- The problem: Reproduce the following items verbatim, keeping every character, space and line break unchanged.

- Dataset:
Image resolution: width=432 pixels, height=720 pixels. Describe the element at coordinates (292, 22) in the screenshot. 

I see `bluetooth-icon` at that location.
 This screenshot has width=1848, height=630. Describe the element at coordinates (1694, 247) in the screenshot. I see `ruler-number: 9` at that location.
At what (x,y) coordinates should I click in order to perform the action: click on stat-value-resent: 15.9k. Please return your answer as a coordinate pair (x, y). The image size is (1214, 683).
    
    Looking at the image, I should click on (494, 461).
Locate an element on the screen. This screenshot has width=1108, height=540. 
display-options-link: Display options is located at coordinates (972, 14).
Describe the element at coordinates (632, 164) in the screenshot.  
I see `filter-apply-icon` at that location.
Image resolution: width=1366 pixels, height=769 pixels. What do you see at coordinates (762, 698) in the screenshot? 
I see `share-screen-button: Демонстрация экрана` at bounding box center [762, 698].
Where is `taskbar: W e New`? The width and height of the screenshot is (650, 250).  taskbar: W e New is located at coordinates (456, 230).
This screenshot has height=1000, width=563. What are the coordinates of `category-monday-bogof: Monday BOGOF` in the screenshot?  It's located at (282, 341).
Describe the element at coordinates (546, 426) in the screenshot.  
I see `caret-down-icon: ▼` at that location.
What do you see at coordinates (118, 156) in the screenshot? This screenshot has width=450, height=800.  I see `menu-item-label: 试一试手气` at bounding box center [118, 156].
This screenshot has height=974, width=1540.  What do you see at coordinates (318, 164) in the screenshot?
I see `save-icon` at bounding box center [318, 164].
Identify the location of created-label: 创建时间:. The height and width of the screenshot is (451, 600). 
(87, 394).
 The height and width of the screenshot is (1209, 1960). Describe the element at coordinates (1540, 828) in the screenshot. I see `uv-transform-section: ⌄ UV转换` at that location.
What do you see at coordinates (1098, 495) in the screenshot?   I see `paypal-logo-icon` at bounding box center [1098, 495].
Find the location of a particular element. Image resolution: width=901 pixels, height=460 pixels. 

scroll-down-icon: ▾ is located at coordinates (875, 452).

- The completed task:
Image resolution: width=432 pixels, height=720 pixels. Describe the element at coordinates (292, 22) in the screenshot. 

I see `bluetooth-icon` at that location.
 This screenshot has width=1848, height=630. Describe the element at coordinates (1694, 247) in the screenshot. I see `ruler-number: 9` at that location.
At what (x,y) coordinates should I click in order to perform the action: click on stat-value-resent: 15.9k. Please return your answer as a coordinate pair (x, y). The image size is (1214, 683).
    
    Looking at the image, I should click on (494, 461).
Locate an element on the screen. This screenshot has width=1108, height=540. 
display-options-link: Display options is located at coordinates (972, 14).
Describe the element at coordinates (632, 164) in the screenshot.  
I see `filter-apply-icon` at that location.
Image resolution: width=1366 pixels, height=769 pixels. What do you see at coordinates (762, 698) in the screenshot? 
I see `share-screen-button: Демонстрация экрана` at bounding box center [762, 698].
Where is `taskbar: W e New`? The width and height of the screenshot is (650, 250).  taskbar: W e New is located at coordinates (456, 230).
This screenshot has height=1000, width=563. What are the coordinates of `category-monday-bogof: Monday BOGOF` in the screenshot?  It's located at (282, 341).
Describe the element at coordinates (546, 426) in the screenshot.  
I see `caret-down-icon: ▼` at that location.
What do you see at coordinates (118, 156) in the screenshot? This screenshot has width=450, height=800.  I see `menu-item-label: 试一试手气` at bounding box center [118, 156].
This screenshot has height=974, width=1540.  What do you see at coordinates (318, 164) in the screenshot?
I see `save-icon` at bounding box center [318, 164].
Identify the location of created-label: 创建时间:. The height and width of the screenshot is (451, 600). 
(87, 394).
 The height and width of the screenshot is (1209, 1960). Describe the element at coordinates (1540, 828) in the screenshot. I see `uv-transform-section: ⌄ UV转换` at that location.
What do you see at coordinates (1098, 495) in the screenshot?   I see `paypal-logo-icon` at bounding box center [1098, 495].
Find the location of a particular element. Image resolution: width=901 pixels, height=460 pixels. 

scroll-down-icon: ▾ is located at coordinates (875, 452).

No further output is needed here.